+++ Selected passage +++

# Kubota L2000



## whistleway (Aug 1, 2015)

Hi, new to the forum. Just bought a Kubota L2000 and have a slight problem. I use a mower powered by the PTO and to start with no problems, the 3 point linkage lifts it and lowers it. However, once it's been running for a little while, the 3 point linkage fails to raise or lower the mower. It's obviously a problem with he hydraulics somewhere, can anyone point me in the right direction. Thanks in advance.


----------



## Thomas (Nov 1, 2006)

Does L2000 have hyd. filter or transmission screens which maybe plugging.


----------



## whistleway (Aug 1, 2015)

Simple answer is, I don't know. I've tried to find a service manual on-line but failed. Was hoping that someone had experienced a similar problem, or there's someone else who has a L2000.

+++

Problems:
1 - Copy out the listing lines running from the line with "Capítulos [presentation] (505, 864)" up to and including the line with "Qualità (90, 2485)".
2 - Carry the Kubota L2000 forum thread forward, starting right after its last post.
The forum thread and the listing are unrelated material.

+++ Extracted data +++

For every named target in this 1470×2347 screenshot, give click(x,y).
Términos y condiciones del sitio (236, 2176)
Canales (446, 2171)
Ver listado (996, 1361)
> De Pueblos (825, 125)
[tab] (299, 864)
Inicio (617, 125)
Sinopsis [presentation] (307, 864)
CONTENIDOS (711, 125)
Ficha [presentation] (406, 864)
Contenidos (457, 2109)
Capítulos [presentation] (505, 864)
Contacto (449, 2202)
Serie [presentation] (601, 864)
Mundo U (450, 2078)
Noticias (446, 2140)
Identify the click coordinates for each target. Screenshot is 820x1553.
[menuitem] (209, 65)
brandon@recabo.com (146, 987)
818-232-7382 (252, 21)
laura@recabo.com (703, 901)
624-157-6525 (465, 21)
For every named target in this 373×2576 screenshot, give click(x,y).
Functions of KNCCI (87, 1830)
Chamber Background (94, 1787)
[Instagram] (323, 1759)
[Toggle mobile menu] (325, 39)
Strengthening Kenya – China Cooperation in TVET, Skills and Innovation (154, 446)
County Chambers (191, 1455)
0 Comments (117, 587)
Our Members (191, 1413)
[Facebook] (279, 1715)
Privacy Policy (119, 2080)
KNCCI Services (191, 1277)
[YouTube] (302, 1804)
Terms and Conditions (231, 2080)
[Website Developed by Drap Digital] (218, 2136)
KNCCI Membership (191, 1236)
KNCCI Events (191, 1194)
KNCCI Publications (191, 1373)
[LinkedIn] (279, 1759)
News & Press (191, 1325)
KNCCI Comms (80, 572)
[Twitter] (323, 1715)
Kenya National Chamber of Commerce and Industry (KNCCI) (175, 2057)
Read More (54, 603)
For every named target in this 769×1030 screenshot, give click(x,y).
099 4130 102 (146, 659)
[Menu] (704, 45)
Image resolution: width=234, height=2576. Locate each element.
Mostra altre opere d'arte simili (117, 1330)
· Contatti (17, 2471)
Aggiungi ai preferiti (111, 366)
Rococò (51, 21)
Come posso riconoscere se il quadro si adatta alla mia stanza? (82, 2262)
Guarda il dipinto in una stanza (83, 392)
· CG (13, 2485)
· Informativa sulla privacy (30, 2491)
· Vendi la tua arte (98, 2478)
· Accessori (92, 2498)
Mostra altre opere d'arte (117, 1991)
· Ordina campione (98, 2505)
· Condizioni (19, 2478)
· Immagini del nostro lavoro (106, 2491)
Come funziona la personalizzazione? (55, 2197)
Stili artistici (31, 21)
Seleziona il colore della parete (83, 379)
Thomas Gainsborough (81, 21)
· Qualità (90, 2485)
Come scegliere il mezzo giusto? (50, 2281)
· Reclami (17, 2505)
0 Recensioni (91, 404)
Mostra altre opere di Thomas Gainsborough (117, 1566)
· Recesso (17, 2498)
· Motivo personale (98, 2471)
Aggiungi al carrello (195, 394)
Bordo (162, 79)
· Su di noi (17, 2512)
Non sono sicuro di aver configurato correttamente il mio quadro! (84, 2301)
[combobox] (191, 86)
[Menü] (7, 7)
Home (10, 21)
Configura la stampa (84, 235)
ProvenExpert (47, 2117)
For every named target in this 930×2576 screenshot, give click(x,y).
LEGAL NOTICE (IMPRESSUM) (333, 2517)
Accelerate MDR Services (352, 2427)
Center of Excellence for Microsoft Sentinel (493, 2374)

+++

Results by task:
1 -
Capítulos [presentation] (505, 864)
Contacto (449, 2202)
Serie [presentation] (601, 864)
Mundo U (450, 2078)
Noticias (446, 2140)
Identify the click coordinates for each target. Screenshot is 820x1553.
[menuitem] (209, 65)
brandon@recabo.com (146, 987)
818-232-7382 (252, 21)
laura@recabo.com (703, 901)
624-157-6525 (465, 21)
For every named target in this 373×2576 screenshot, give click(x,y).
Functions of KNCCI (87, 1830)
Chamber Background (94, 1787)
[Instagram] (323, 1759)
[Toggle mobile menu] (325, 39)
Strengthening Kenya – China Cooperation in TVET, Skills and Innovation (154, 446)
County Chambers (191, 1455)
0 Comments (117, 587)
Our Members (191, 1413)
[Facebook] (279, 1715)
Privacy Policy (119, 2080)
KNCCI Services (191, 1277)
[YouTube] (302, 1804)
Terms and Conditions (231, 2080)
[Website Developed by Drap Digital] (218, 2136)
KNCCI Membership (191, 1236)
KNCCI Events (191, 1194)
KNCCI Publications (191, 1373)
[LinkedIn] (279, 1759)
News & Press (191, 1325)
KNCCI Comms (80, 572)
[Twitter] (323, 1715)
Kenya National Chamber of Commerce and Industry (KNCCI) (175, 2057)
Read More (54, 603)
For every named target in this 769×1030 screenshot, give click(x,y).
099 4130 102 (146, 659)
[Menu] (704, 45)
Image resolution: width=234, height=2576. Locate each element.
Mostra altre opere d'arte simili (117, 1330)
· Contatti (17, 2471)
Aggiungi ai preferiti (111, 366)
Rococò (51, 21)
Come posso riconoscere se il quadro si adatta alla mia stanza? (82, 2262)
Guarda il dipinto in una stanza (83, 392)
· CG (13, 2485)
· Informativa sulla privacy (30, 2491)
· Vendi la tua arte (98, 2478)
· Accessori (92, 2498)
Mostra altre opere d'arte (117, 1991)
· Ordina campione (98, 2505)
· Condizioni (19, 2478)
· Immagini del nostro lavoro (106, 2491)
Come funziona la personalizzazione? (55, 2197)
Stili artistici (31, 21)
Seleziona il colore della parete (83, 379)
Thomas Gainsborough (81, 21)
· Qualità (90, 2485)

2 -
----------



## sixbales (May 18, 2011)

When it fails to lift, pull the hydraulic dipstick and inspect the fluid for tiny air bubbles entrained in the fluid. If so, you have a suction leak, most likely at your hydraulic pump. It takes a while to get enough air in the hydraulic system where it no longer works.

Simple fix (replace an o-ring seal), but you have to pull sheet metal, etc., to get down to the pump.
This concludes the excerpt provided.